Screenshot grounding data
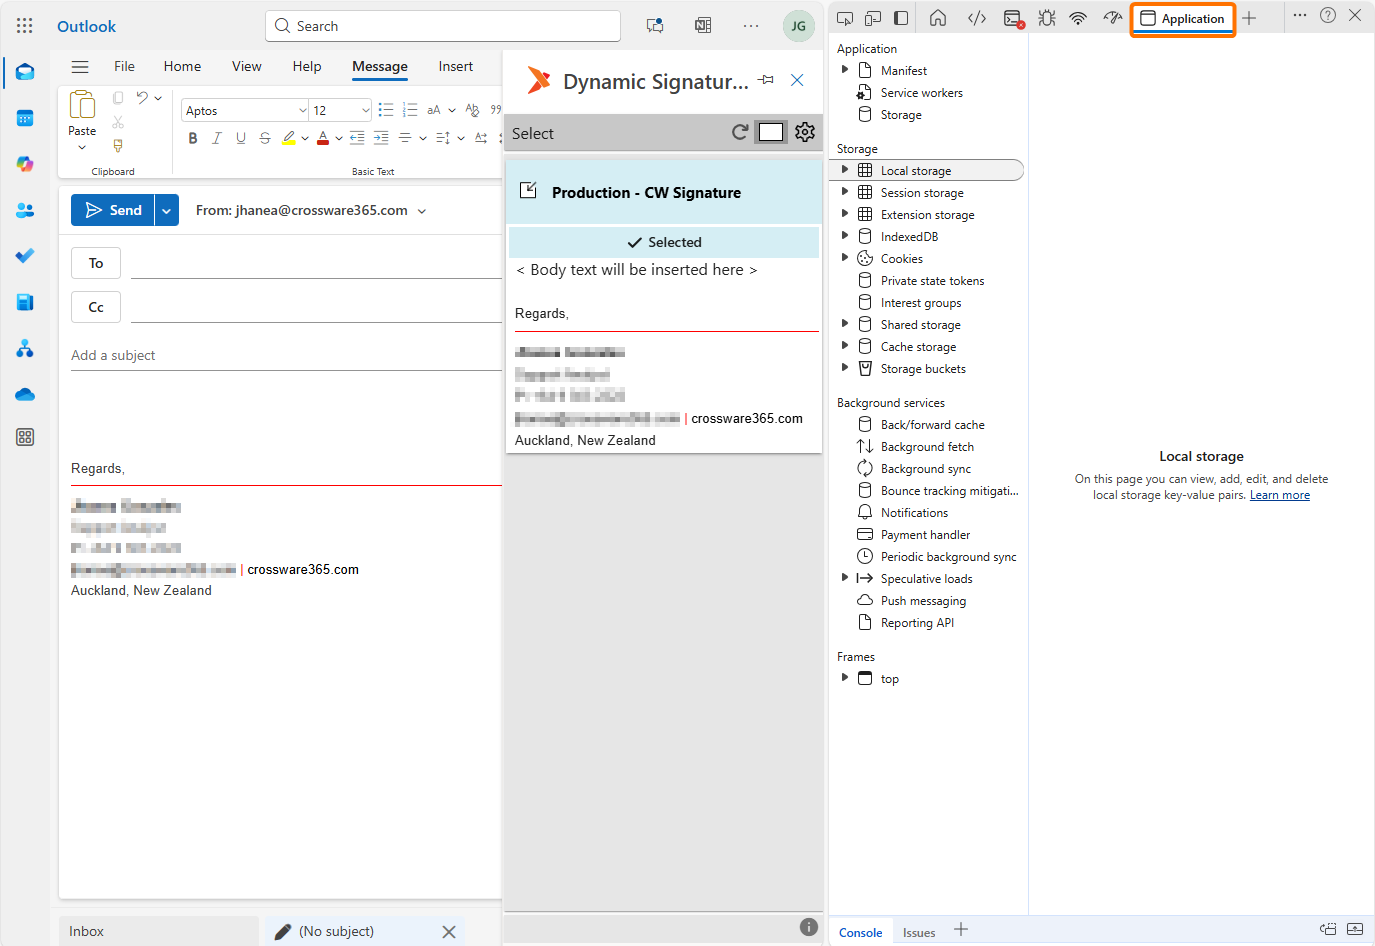Expand the Local storage tree node
This screenshot has width=1375, height=946.
(845, 170)
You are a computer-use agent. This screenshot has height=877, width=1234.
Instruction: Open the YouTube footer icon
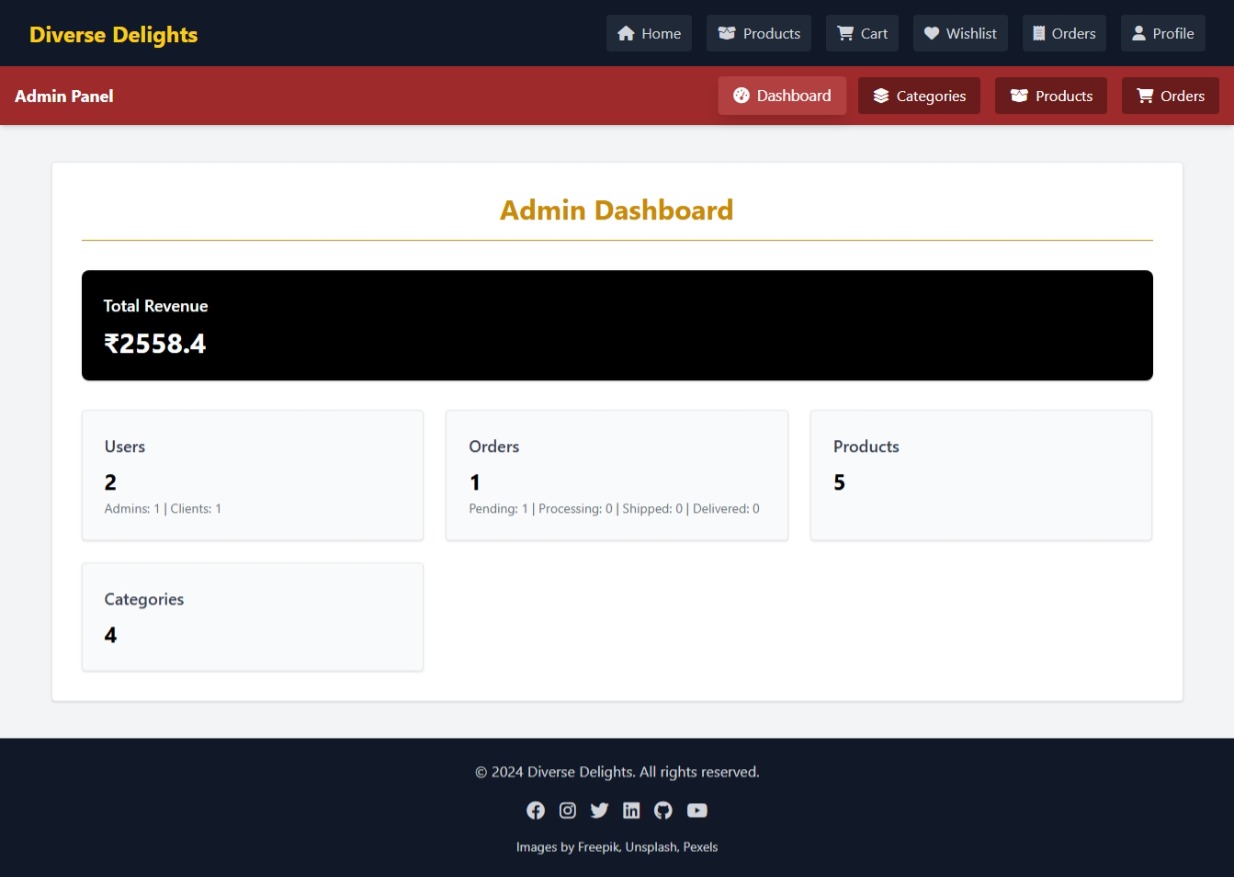click(x=697, y=810)
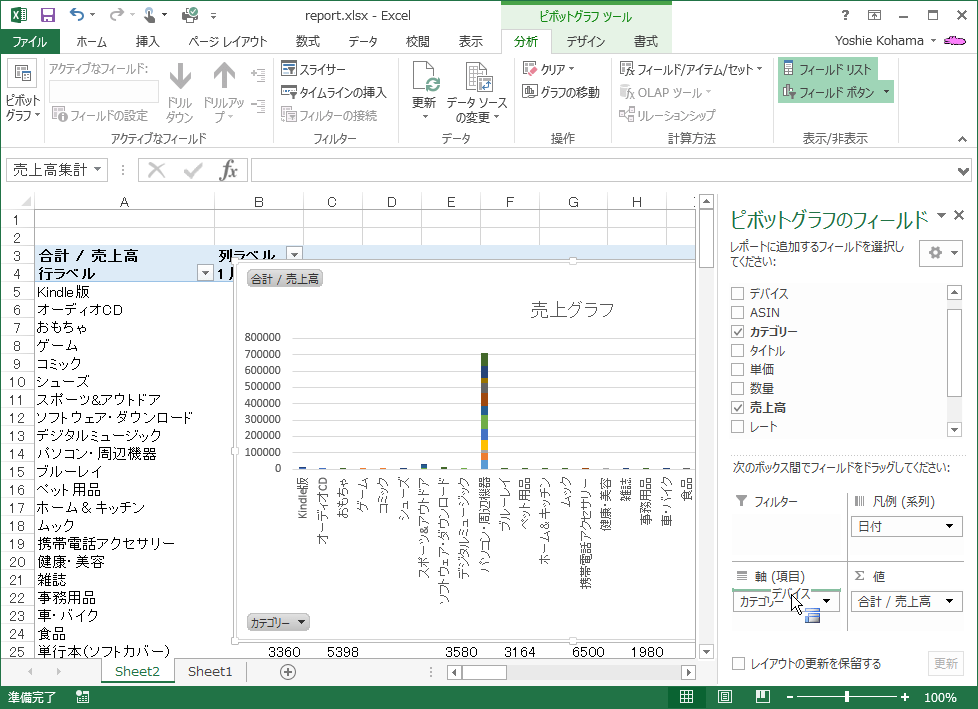The image size is (978, 709).
Task: Click the pivot data Refresh icon
Action: coord(425,78)
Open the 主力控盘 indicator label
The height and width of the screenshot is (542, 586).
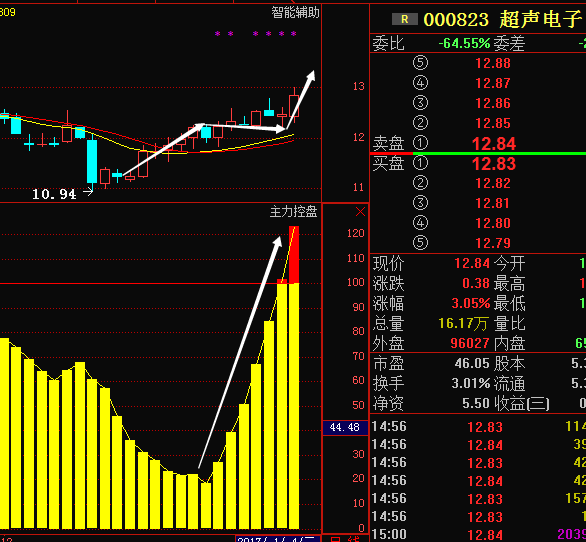(x=294, y=212)
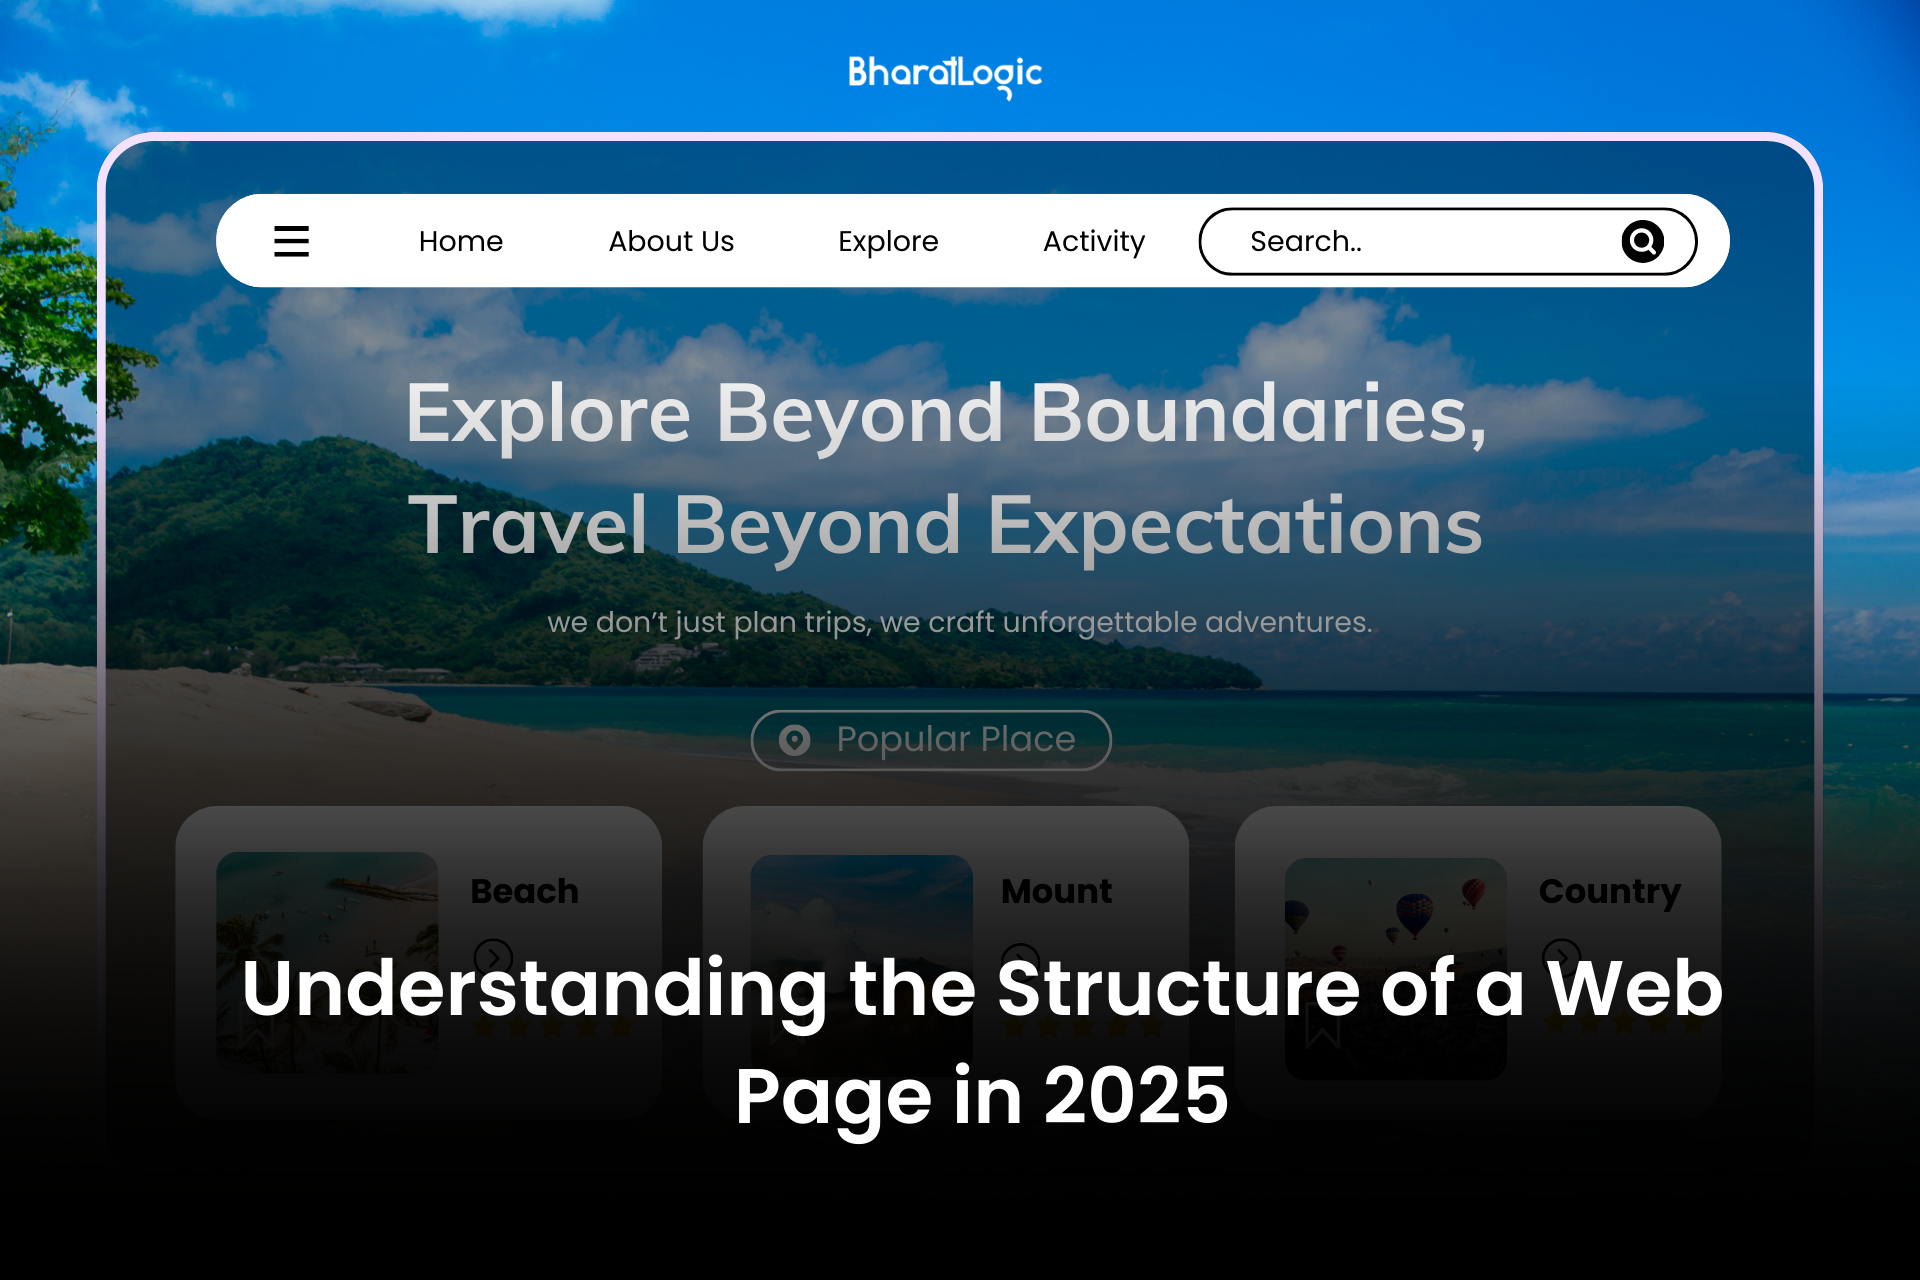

§ **ABOUT THIS EXERCISE**
Only an exact copy of the lines from the one with "Instruction: Open the YouTube footer icon" through the last line of the data above is wanted, and no pictures.

§ **ANSWER FOR THE TASK**
Instruction: Open the YouTube footer icon
click(x=697, y=810)
The image size is (978, 709).
Task: Click the pivot data Refresh icon
Action: coord(425,78)
Open the 主力控盘 indicator label
The height and width of the screenshot is (542, 586).
(x=294, y=212)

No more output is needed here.